---- Text for analysis

Diagram of the [Np(C2O4)2(H2O)2]_{n}| layers in Np(C2O4)2*6H2O's structure. Hydrogen atoms are omitted. Blue is neptunium, grey is carbon, and red is oxygen.

==Decomposition==

Neptunium(IV) oxalate decomposes when heated. Starting with the hexahydrate, Np(C2O4)2*6H2O, four water molecules per formula unit are lost between 80 and 90 °C. The fifth one is split off at 100–120 °C, and the last is split off at 190–200 °C to form anhydrous neptunium(IV) oxalate. Between 270 °C and 300 °C, this compound begins to decompose. At 270–330 °C, 70% of the neptunium is converted to the +5 oxidation state, mainly due to the formation of neptunyl(V) oxalate, (NpO2)2C2O4. This compound further decomposes to neptunium(IV) oxide (NpO2), which is formed at satisfactory quality between 500–550 °C.

Np(C2O4)2*6H2O → Np(C2O4)2*2H2O + 4 H2O (between 80 and 90 °C)
Np(C2O4)2*2H2O → Np(C2O4)2*H2O + H2O (between 100 and 120 °C)
Np(C2O4)2*H2O → Np(C2O4)2 + H2O (between 190 and 200 °C)
2 Np(C2O4)2 + 2 O2 -> (NpO2)2C2O4 + 6 CO2
(NpO2)2C2O4 -> 2 NpO2 + 2 CO2

==Applications==

===Neptunium separation and purification===

Neptunium(IV) oxalate is an intermediate in neptunium separation and purification. Adding oxalic acid to a solution of other metals, such as alkali, alkaline earth, or transition metals, will precipitate neptunium as neptunium(IV) oxalate, allowing it to be separated from most other metals. It is also used in the separation of neptunium from other actinides, where a modification of the PUREX process with adjusted acid and tributyl phosphate concentrations is used. Neptunium(IV) oxalate is the form of neptunium which is isolated in this process, and it can then be calcined to produce neptunium(IV) oxide, NpO2.

--------
---- Information provided

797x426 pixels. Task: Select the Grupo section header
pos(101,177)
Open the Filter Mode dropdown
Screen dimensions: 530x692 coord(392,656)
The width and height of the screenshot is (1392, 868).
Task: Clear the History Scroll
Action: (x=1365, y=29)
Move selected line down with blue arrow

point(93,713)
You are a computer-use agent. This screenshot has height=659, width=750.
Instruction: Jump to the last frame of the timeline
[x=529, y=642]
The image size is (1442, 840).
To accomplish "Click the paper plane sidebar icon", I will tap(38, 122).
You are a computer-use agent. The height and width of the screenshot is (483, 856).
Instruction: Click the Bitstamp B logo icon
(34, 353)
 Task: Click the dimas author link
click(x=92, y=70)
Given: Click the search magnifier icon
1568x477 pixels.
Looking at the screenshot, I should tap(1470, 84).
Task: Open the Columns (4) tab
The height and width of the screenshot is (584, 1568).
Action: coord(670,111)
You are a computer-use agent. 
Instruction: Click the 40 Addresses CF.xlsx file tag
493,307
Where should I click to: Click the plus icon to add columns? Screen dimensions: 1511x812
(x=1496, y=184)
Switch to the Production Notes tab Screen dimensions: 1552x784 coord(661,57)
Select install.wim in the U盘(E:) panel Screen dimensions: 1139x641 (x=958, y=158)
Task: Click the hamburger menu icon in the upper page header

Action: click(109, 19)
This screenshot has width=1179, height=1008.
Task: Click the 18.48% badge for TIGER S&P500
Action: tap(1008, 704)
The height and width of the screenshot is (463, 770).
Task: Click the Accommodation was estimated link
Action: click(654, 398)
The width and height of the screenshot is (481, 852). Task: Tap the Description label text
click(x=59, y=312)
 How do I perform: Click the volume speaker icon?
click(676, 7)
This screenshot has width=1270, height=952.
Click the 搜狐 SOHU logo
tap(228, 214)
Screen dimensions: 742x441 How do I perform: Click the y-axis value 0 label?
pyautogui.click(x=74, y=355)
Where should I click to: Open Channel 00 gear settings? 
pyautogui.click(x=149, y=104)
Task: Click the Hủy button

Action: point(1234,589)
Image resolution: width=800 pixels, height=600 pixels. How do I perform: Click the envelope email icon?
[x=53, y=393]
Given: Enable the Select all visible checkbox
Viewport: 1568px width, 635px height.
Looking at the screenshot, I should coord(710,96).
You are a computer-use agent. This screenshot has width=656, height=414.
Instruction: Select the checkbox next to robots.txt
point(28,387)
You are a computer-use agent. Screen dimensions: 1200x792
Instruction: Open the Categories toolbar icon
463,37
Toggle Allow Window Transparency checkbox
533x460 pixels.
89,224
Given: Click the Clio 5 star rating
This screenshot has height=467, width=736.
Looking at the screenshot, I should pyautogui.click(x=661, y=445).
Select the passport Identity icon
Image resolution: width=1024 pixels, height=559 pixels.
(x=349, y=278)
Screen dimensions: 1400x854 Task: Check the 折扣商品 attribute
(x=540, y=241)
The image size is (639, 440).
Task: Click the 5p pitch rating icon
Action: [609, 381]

--------

*Your goal:*
Continue the text on neptunium(IV) oxalate from the point where it stops, as a further passage in the same encyclopedic style.

*Task output:*
===Synthesis of other neptunium compounds===

Neptunium(IV) oxalate can be easily filtered out and decomposed, allowing it to be used for the production of neptunium(IV) oxide, NpO2. The calcination of neptunium(IV) oxalate is the main method of producing NpO2, first appearing in 1961. After being precipitated, neptunium(IV) oxalate is heated in a stream of air or nitrogen, where the temperature is raised to 100–150 °C over the course of an hour. After being held at that temperature for another hour, the temperature is further increased 500–550 °C for an hour, held there for two hours, and then cooled to room temperature under the gas stream. This method has been used by the Savannah River Plant facilities for production of plutonium-238 for radioisotope thermoelectric generators. Neptunium(IV) oxide is also a major form of neptunium in radioactive waste, and is used to make other neptunium compounds, like neptunium(III) fluoride (via reaction with hydrogen gas and hydrogen fluoride), neptunium(IV) fluoride (via reaction with hydrogen fluoride) or neptunium(IV) chloride (via reaction with carbon tetrachloride).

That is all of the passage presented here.